● Problem to work on: Pictures must not appear in the copy. Set down exactly the line with "This screenshot has height=1453, width=840." and each line after it through the end of the data below.

● Records from a collection:

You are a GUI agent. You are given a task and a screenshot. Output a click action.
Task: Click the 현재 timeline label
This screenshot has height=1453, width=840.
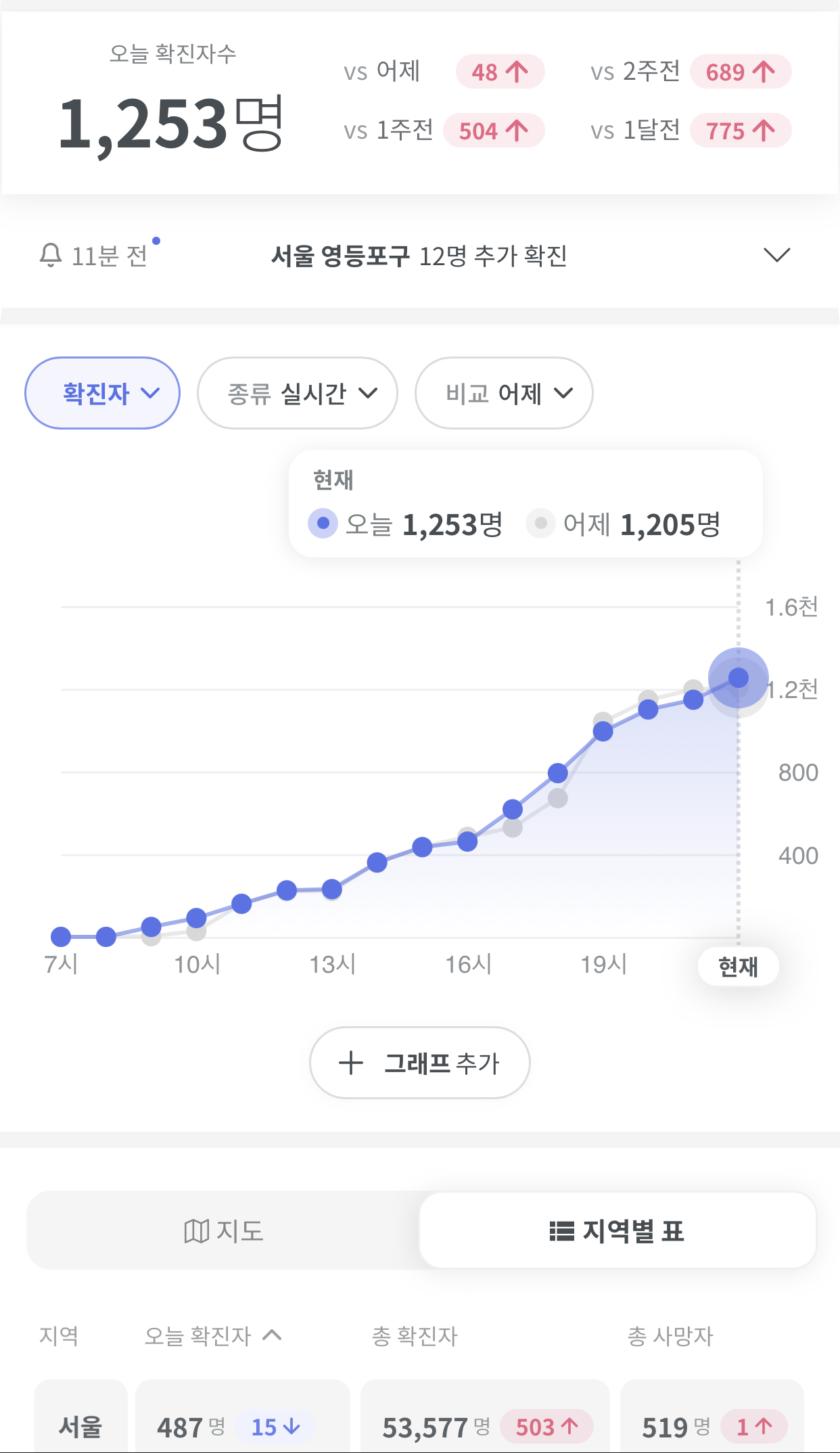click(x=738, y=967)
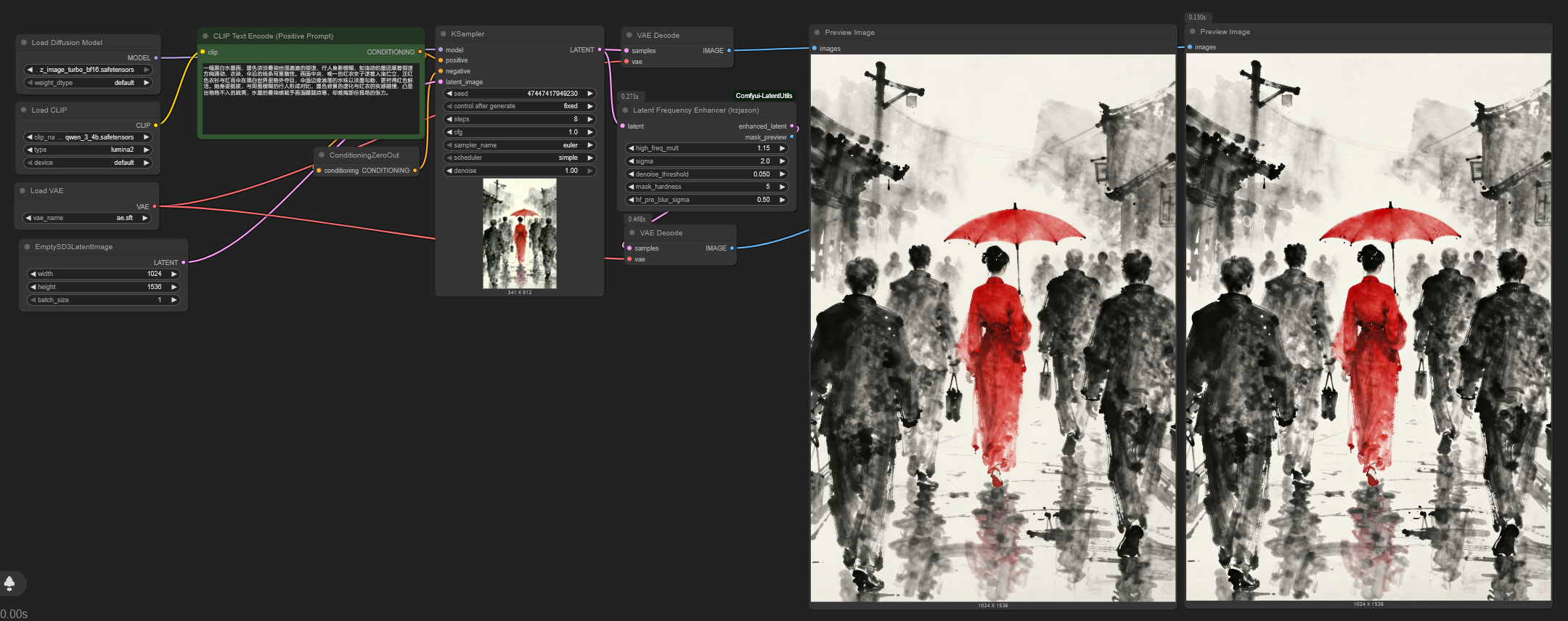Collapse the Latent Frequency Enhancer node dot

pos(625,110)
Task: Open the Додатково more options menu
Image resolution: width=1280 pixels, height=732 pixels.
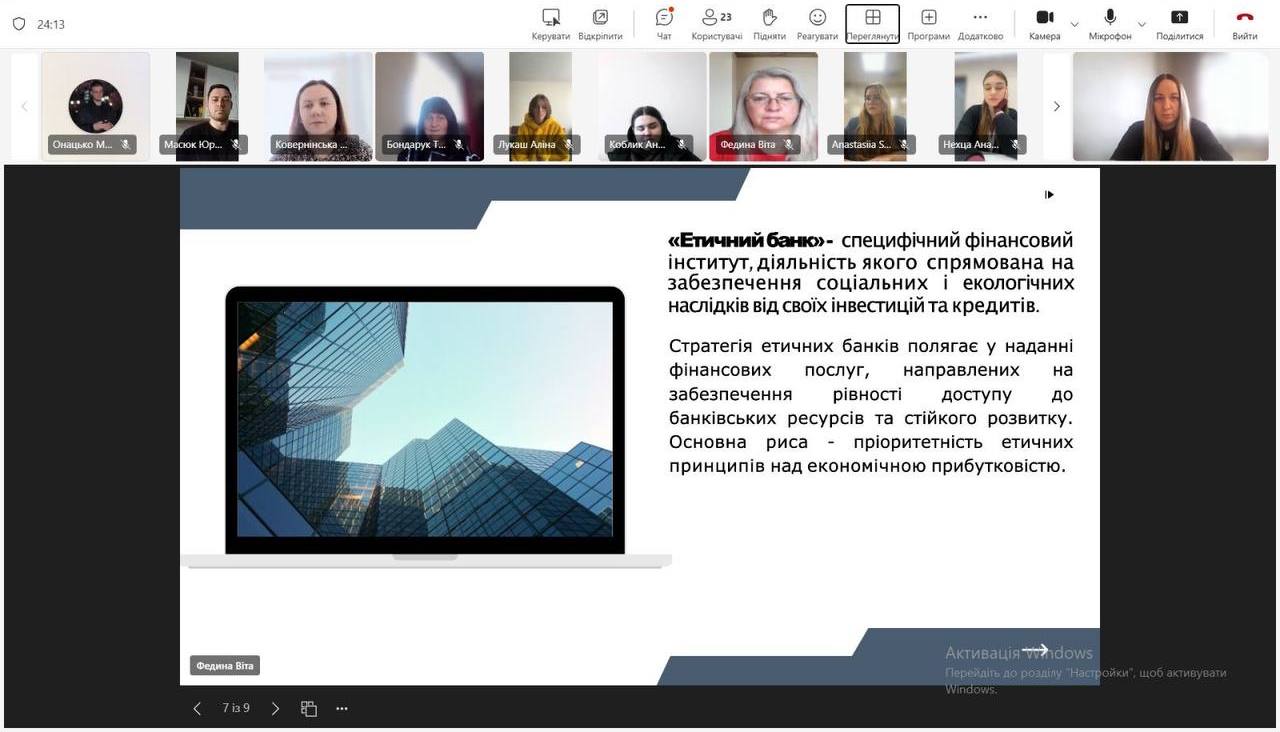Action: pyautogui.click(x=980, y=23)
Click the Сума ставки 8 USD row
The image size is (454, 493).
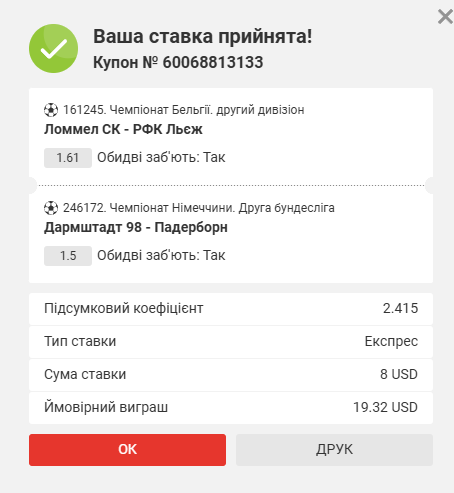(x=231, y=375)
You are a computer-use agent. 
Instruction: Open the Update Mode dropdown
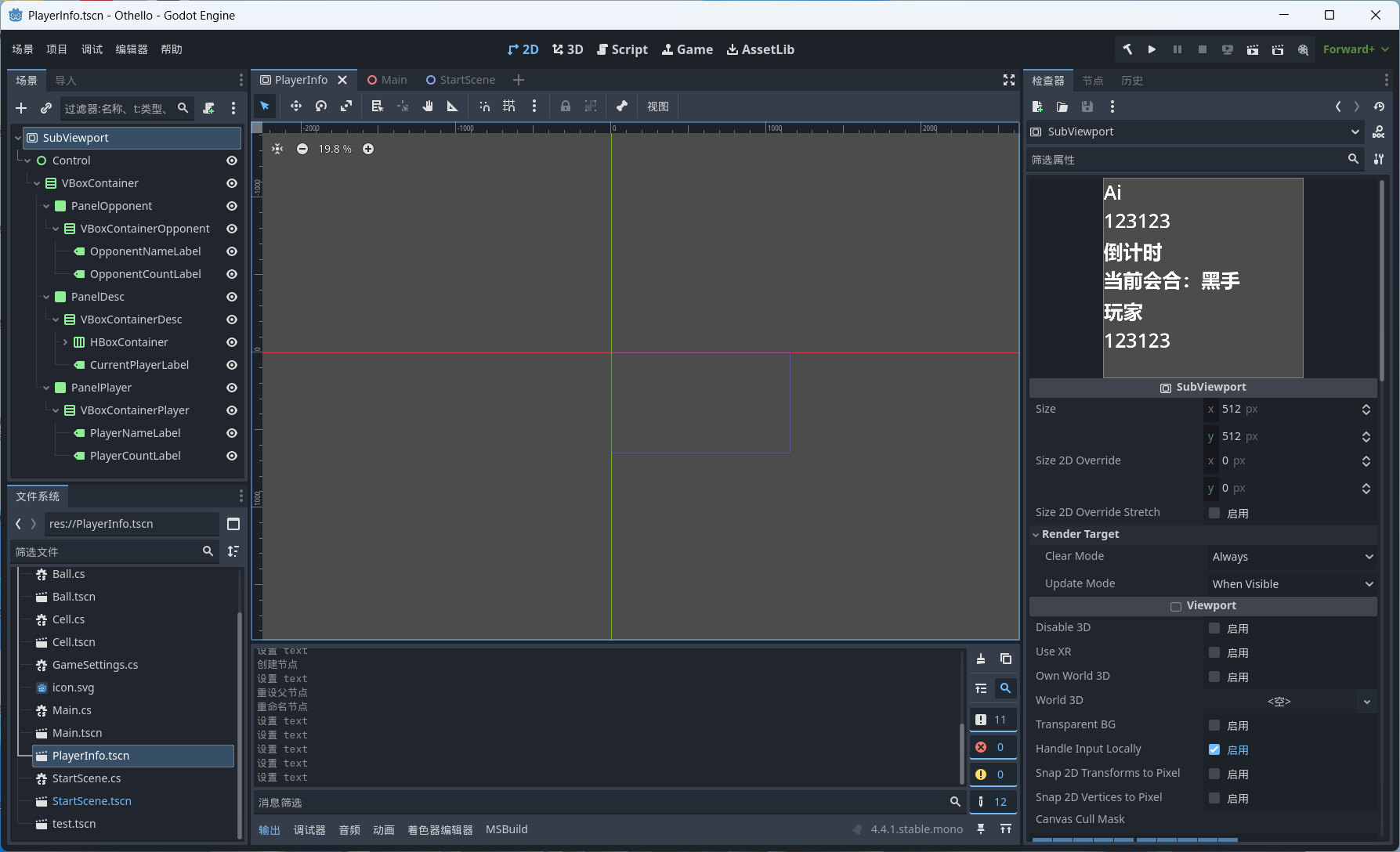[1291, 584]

● Result of the task:
This screenshot has height=1453, width=840.
click(x=738, y=967)
Collapse the Latent Frequency Enhancer node dot

pos(625,110)
Task: Open the Додатково more options menu
Image resolution: width=1280 pixels, height=732 pixels.
Action: pyautogui.click(x=980, y=23)
Click the Сума ставки 8 USD row
The image size is (454, 493).
(x=231, y=375)
You are a computer-use agent. 
Instruction: Open the Update Mode dropdown
[1291, 584]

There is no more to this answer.